Cardiogenic shock is a well-known and potent trigger of the immune response, ischemia/reperfusion organ damage, hemolysis and release of free hemoglobin. The activation of immune cells leads to the release of cytokines and inflammatory mediators such as IL-6, IL-8, activated complement and others. As a result of myocardial ischaemia and reperfusion injury, a multiorgan dysfunction syndrome may develop.
The Efferon CT hemoadsorption device effectively removes cytokines and other pro-inflammatory molecules (≤55 kDa). This study evaluates whether this blood-filtering therapy can prevent organ failure in acute myocardial infarction patients with cardiogenic shock by eliminating inflammation-inducing mediators.

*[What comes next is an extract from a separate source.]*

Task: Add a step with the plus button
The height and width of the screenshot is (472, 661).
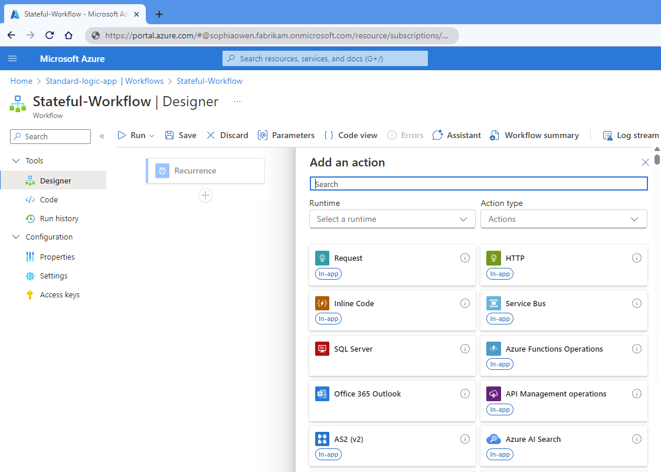Action: pyautogui.click(x=205, y=195)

Cardiogenic shock (CS) is a state of acute critical tissue hypoperfusion caused by impaired myocardial contractility. It is one of the most serious complications of acute coronary syndrome (ACS), particularly acute myocardial infarction (AMI). Cardiogenic shock develops in approximately 30-40% of ACS patients, with a one-year mortality rate of 50-60%.
Despite advances in modern cardiology-including widespread use of timely revascularization, vasopressors, inotropic agents, and mechanical circulatory support-CS-related mortality remains unacceptably high. Efferent therapy, which modulates the homeostasis of biological fluids (e.g., blood) through physical and chemical methods (filtration, apheresis, sorption), represents a promising approach.
Recent studies on the hemoadsorbent CytoSorb in acute cardiac pathology demonstrated reductions in inflammatory markers (IL-6, lactate), improved hemodynamic stability, and lower 30-day ICU mortality (52% vs. 80% SOFA-predicted). These findings highlight the potential of cytokine adsorption to mitigate systemic inflammation in CS.
The Efferon CT hemoadsorption device, which effectively removes cytokines and other pro-inflammatory molecules (≤55 kDa), may improve outcomes by alleviating CS symptoms and preventing multiple organ dysfunction.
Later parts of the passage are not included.